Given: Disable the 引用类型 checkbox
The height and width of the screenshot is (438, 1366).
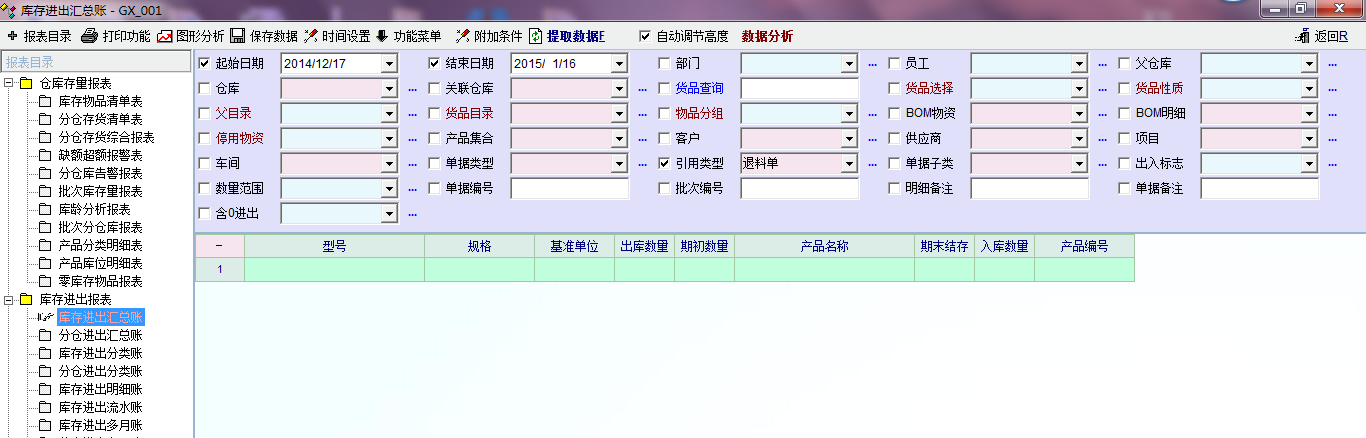Looking at the screenshot, I should (x=665, y=163).
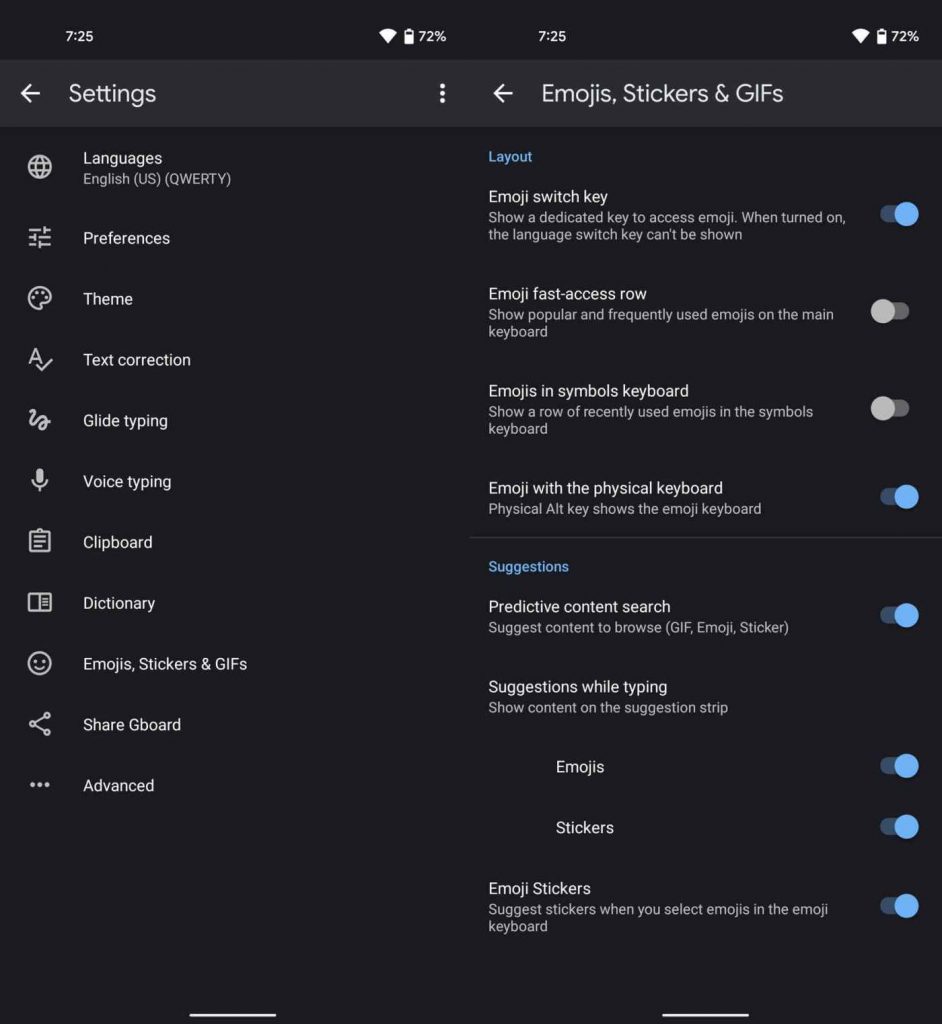Image resolution: width=942 pixels, height=1024 pixels.
Task: Tap the Text correction spellcheck icon
Action: point(40,360)
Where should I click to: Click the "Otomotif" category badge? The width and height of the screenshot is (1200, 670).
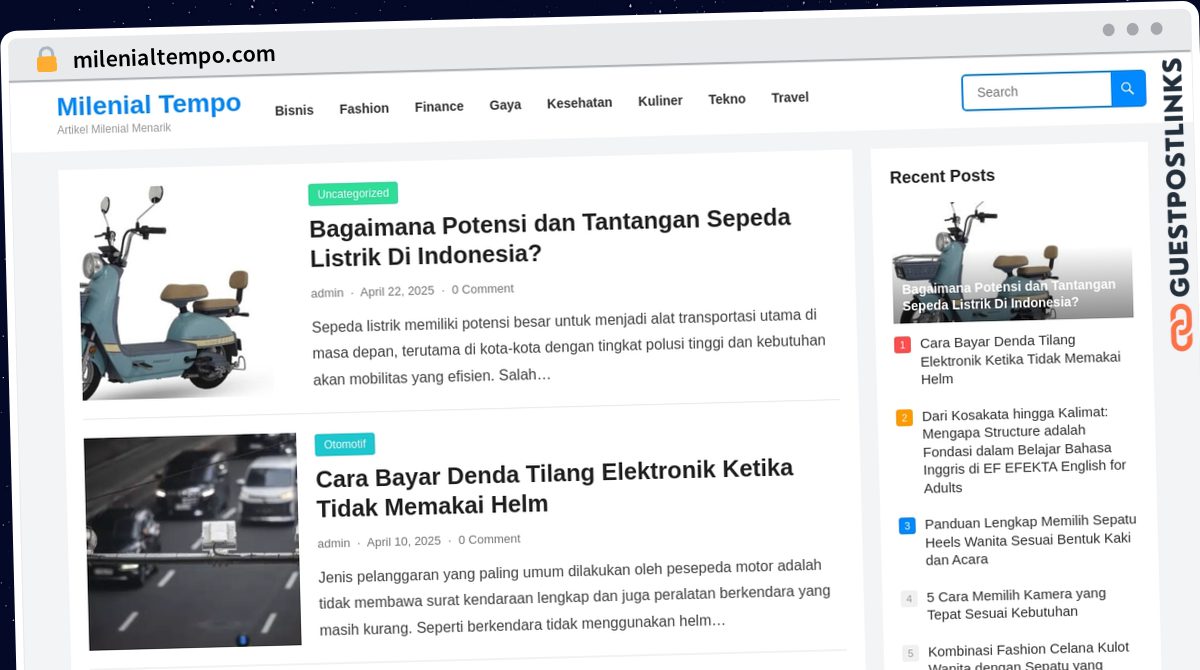point(345,443)
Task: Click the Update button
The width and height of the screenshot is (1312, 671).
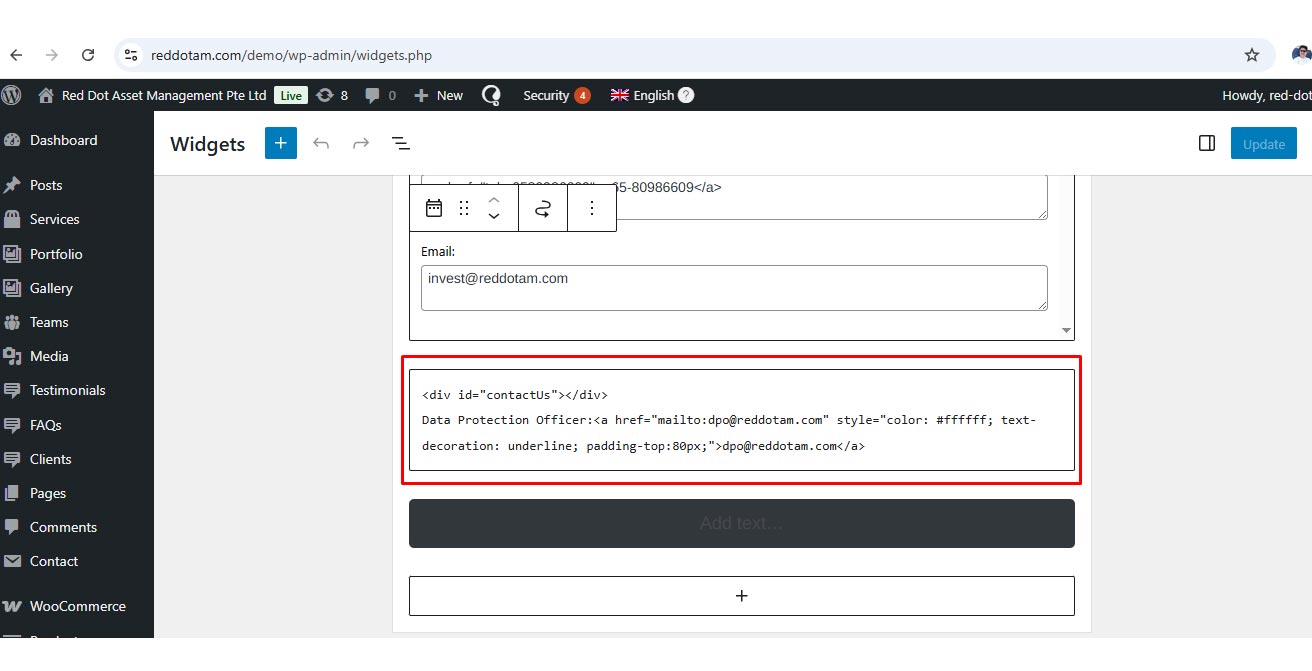Action: [1263, 144]

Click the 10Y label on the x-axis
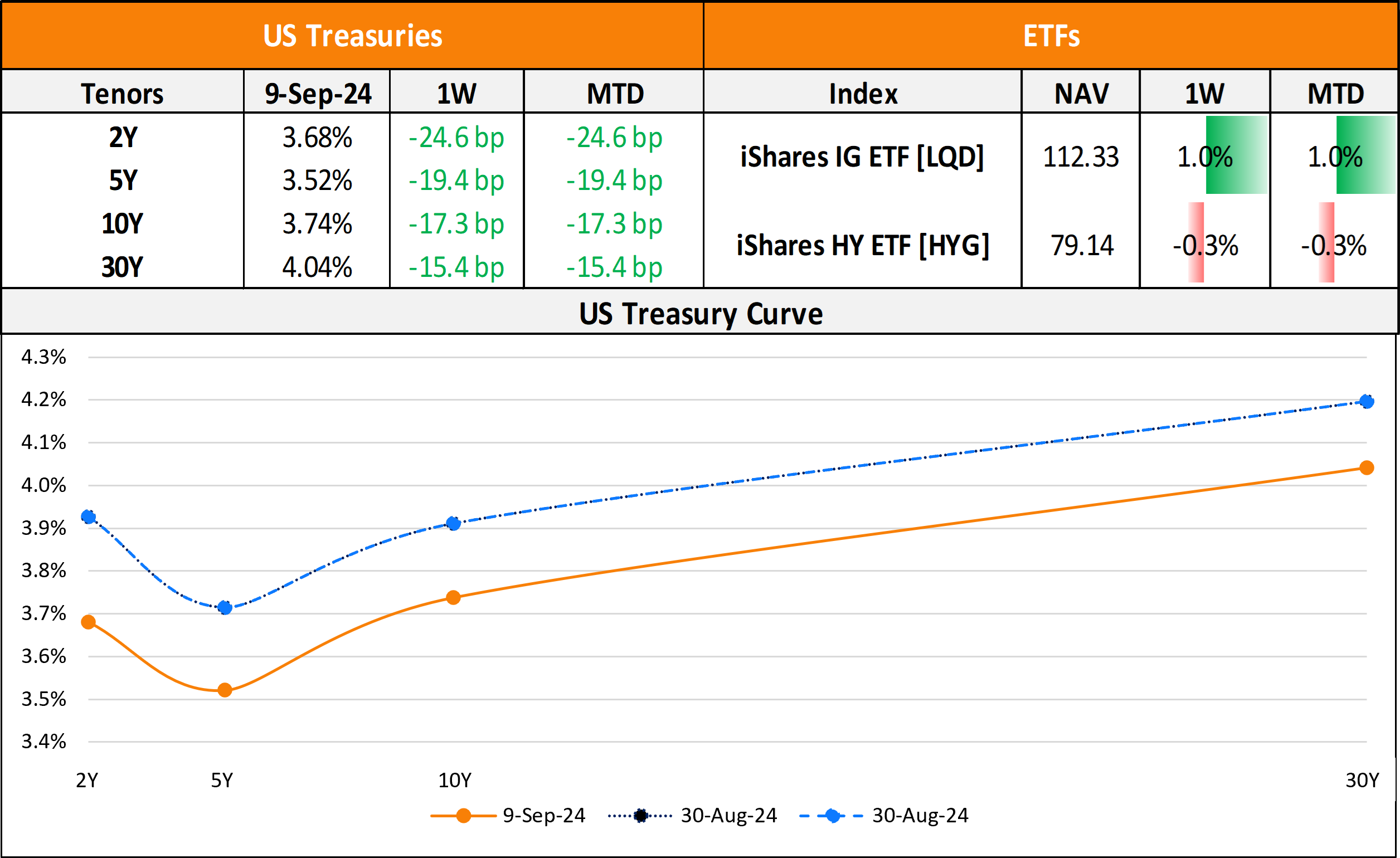tap(455, 780)
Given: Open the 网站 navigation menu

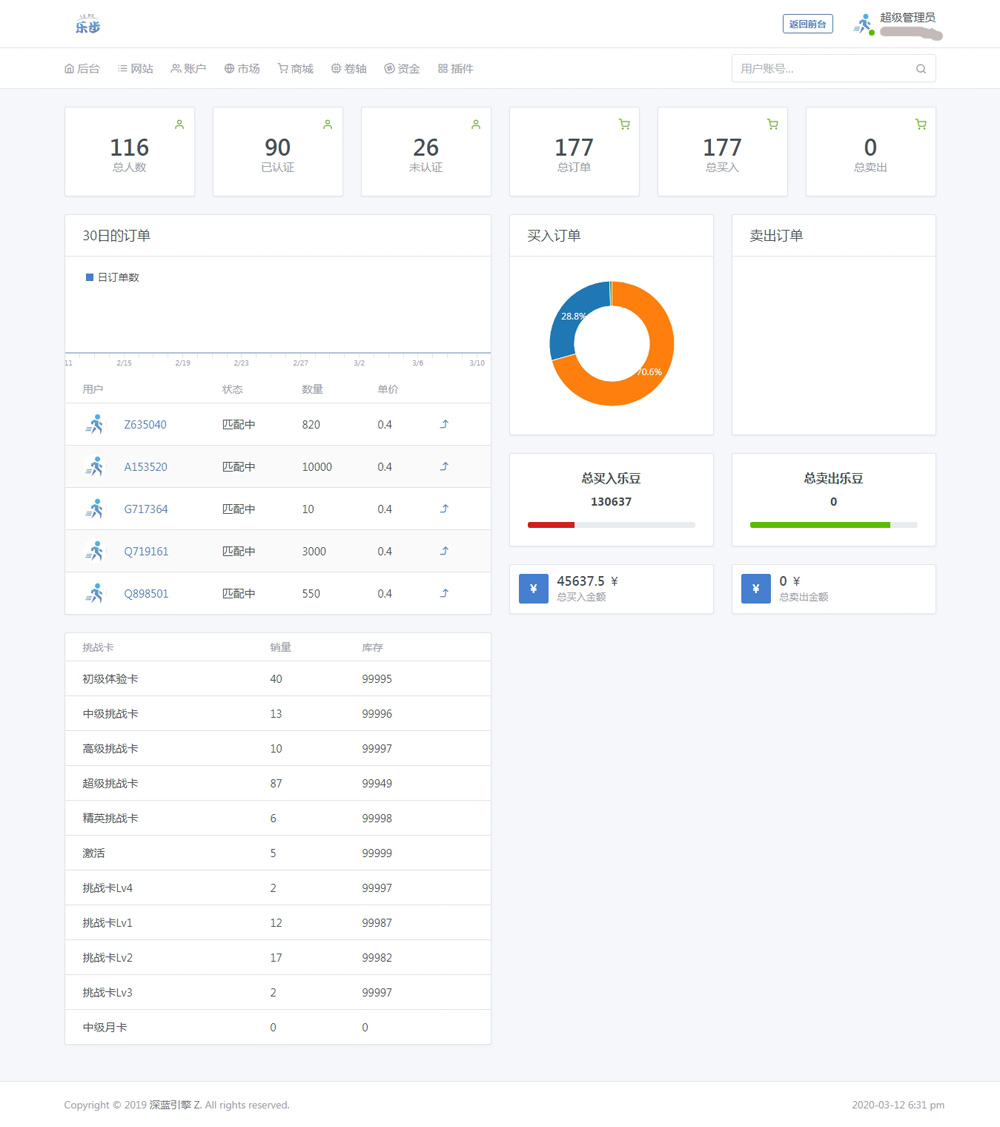Looking at the screenshot, I should (x=135, y=69).
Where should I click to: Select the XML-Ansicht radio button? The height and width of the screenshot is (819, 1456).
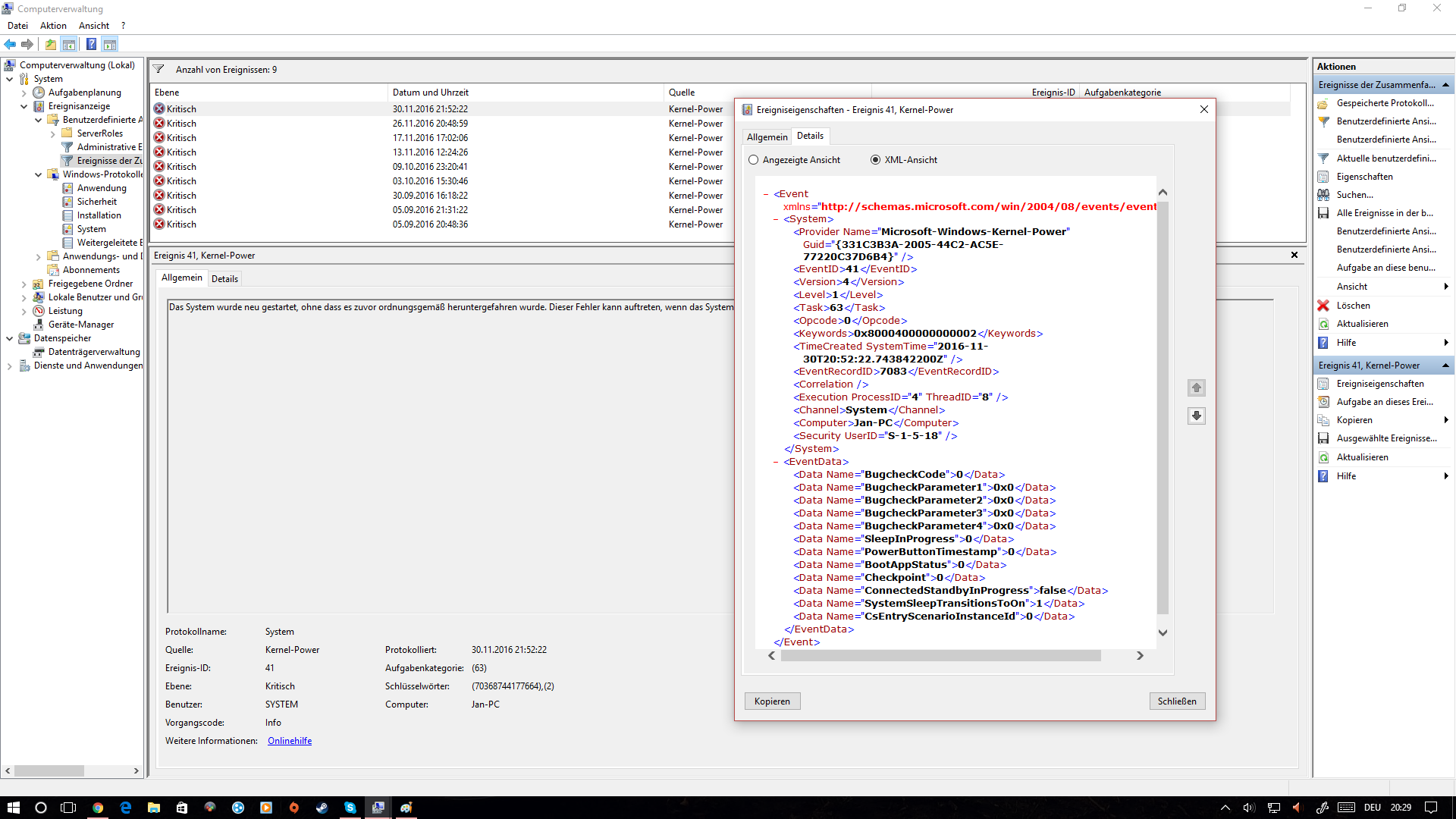[x=875, y=160]
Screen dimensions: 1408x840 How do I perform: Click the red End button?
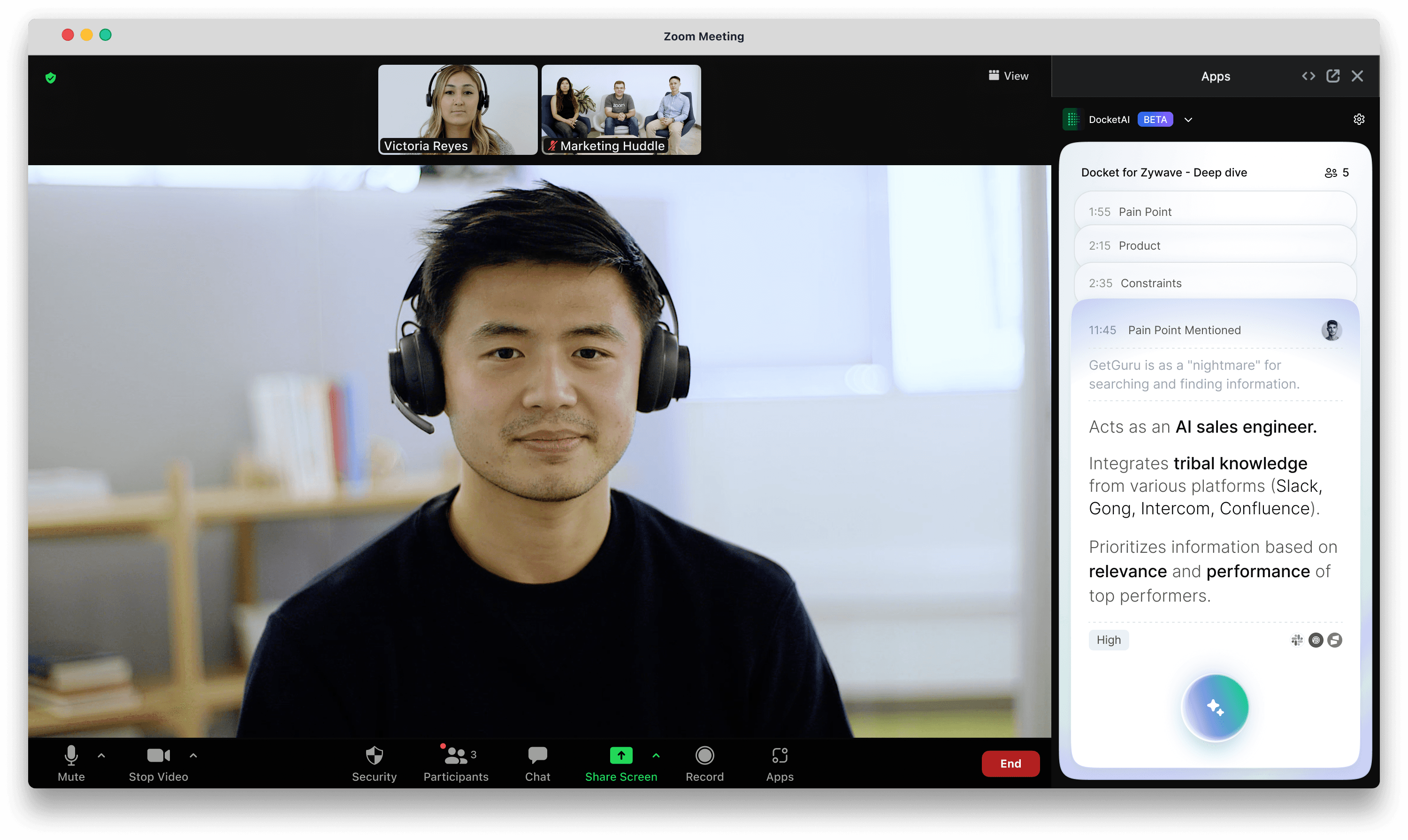point(1010,764)
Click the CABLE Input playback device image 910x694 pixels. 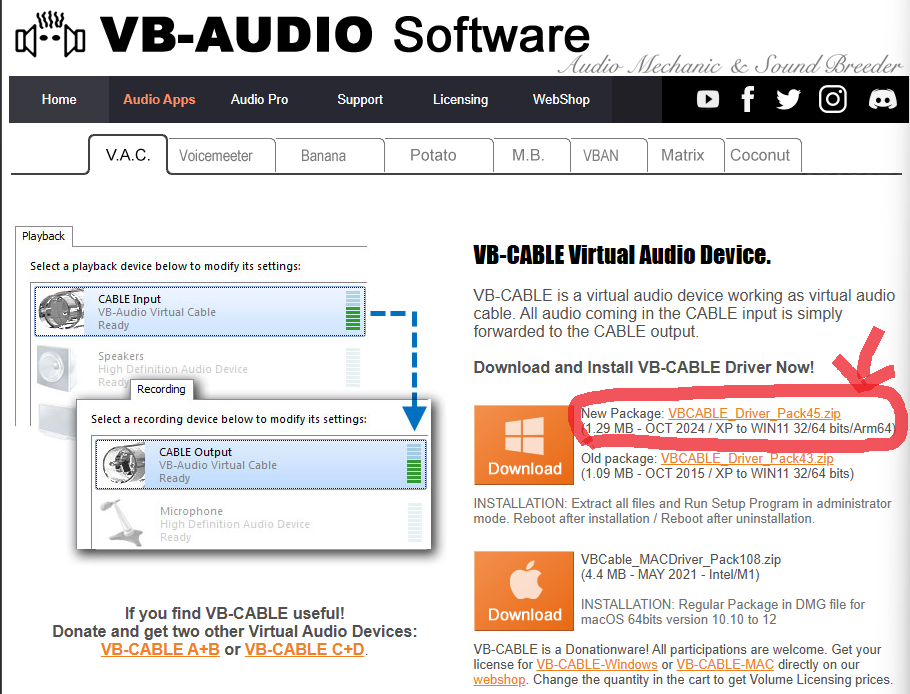[61, 311]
++++
▶ **WHAT IS BEING ASKED**
Repeat the records word for word, from the line with "Click the 10Y label on the x-axis" up to and including the line with "point(1010,764)". Leave the pictures out.

▶ **TASK ANSWER**
Click the 10Y label on the x-axis
tap(455, 780)
Given: Open the 网站 navigation menu

Looking at the screenshot, I should (x=135, y=69).
Where should I click to: Select the XML-Ansicht radio button? The height and width of the screenshot is (819, 1456).
[x=875, y=160]
Screen dimensions: 1408x840 How do I perform: Click the red End button?
point(1010,764)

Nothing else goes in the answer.